High proportions of students are achieving below the minimum international proficiency standard in reading, mathematics and science in both Year 4 and 8. In Year 4, one-quarter to nearly one-third of students are below the minimum standard. In Year 8, one-third or more are below the standard.

Only in Year 4 mathematics has the proportion above the minimum standard increased since 1995. The proportions for Year 4 science and Year 8 mathematics and sciences have not changed. Australia participated in the Year 4 reading test for the first time in 2011.

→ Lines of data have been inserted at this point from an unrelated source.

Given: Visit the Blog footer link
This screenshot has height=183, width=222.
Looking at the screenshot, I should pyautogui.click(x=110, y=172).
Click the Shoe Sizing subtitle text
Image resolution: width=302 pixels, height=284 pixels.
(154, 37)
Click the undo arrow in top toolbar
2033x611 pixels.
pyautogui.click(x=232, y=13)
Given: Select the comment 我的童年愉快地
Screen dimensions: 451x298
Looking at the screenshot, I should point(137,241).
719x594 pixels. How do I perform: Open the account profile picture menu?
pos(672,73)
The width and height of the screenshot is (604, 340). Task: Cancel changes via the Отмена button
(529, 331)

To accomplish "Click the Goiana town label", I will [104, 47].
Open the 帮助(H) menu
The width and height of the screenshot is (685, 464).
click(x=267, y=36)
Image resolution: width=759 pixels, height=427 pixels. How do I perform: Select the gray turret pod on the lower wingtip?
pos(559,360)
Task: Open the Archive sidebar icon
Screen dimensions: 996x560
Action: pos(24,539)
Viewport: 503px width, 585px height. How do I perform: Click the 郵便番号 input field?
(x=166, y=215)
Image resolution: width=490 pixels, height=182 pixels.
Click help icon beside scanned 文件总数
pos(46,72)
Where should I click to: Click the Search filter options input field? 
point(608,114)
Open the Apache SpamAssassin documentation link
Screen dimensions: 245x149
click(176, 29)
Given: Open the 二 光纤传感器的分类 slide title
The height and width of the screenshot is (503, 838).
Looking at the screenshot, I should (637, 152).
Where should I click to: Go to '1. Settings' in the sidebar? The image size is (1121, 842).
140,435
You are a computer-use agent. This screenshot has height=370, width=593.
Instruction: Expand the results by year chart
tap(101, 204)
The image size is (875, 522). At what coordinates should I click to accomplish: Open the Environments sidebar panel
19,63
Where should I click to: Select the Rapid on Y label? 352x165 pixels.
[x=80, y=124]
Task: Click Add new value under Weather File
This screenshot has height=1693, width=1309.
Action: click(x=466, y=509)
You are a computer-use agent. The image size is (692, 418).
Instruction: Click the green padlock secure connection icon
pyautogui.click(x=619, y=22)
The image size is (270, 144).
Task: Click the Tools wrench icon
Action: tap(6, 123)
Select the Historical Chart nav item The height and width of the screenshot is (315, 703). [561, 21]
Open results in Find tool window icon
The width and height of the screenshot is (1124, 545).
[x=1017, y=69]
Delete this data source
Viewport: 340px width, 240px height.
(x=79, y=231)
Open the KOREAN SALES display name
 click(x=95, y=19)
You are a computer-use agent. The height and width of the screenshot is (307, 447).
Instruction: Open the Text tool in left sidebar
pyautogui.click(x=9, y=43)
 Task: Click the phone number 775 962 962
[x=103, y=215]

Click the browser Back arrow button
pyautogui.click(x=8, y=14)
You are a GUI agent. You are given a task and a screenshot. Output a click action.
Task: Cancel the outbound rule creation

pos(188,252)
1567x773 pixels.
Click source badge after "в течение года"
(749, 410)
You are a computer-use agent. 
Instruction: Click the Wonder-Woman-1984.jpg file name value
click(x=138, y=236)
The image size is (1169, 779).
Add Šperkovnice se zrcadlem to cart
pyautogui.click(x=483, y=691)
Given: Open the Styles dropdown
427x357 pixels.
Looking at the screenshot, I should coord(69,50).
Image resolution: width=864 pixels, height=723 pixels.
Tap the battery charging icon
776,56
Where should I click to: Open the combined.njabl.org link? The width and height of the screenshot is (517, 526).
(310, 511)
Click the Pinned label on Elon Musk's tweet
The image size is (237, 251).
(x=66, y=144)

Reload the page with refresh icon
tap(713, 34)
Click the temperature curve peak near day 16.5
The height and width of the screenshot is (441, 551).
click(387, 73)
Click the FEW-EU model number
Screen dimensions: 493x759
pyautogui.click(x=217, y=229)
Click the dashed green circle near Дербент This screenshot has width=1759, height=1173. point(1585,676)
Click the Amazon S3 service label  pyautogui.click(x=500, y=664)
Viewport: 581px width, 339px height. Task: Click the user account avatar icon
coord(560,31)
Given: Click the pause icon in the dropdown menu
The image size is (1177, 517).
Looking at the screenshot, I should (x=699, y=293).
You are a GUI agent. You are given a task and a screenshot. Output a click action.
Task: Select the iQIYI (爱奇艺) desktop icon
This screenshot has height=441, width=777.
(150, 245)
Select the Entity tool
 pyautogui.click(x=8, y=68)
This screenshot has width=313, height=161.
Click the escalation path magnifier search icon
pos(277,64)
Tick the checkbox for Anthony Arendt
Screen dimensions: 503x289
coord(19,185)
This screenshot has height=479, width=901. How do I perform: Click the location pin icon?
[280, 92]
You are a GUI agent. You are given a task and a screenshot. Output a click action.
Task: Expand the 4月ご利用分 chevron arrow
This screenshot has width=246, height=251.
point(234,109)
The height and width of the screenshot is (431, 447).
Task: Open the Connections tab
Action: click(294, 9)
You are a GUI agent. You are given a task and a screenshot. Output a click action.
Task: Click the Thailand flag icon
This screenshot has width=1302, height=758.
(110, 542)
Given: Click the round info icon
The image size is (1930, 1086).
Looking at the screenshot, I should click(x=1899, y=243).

Australia has one of the biggest spreads in test scores between the top and bottom 5% of students amongst Western and East Asian countries. The spread in Year 4 reading, mathematics and science and in Year 8 science was exceeded significantly in only two or three of over 40 participating countries. Only in Year 8 mathematics was the gap comparable to many other countries.

The gaps are strongly associated with family background.

We all know about the low results of Indigenous students and the huge achievement gaps between Indigenous and non-Indigenous students. They are confirmed once more by the new results.

The mean scores for Indigenous students are far below those of non-Indigenous students. Half or more of Year 4 Indigenous students and 60 per cent or more of Year 8 students do not achieve the international proficiency benchmarks.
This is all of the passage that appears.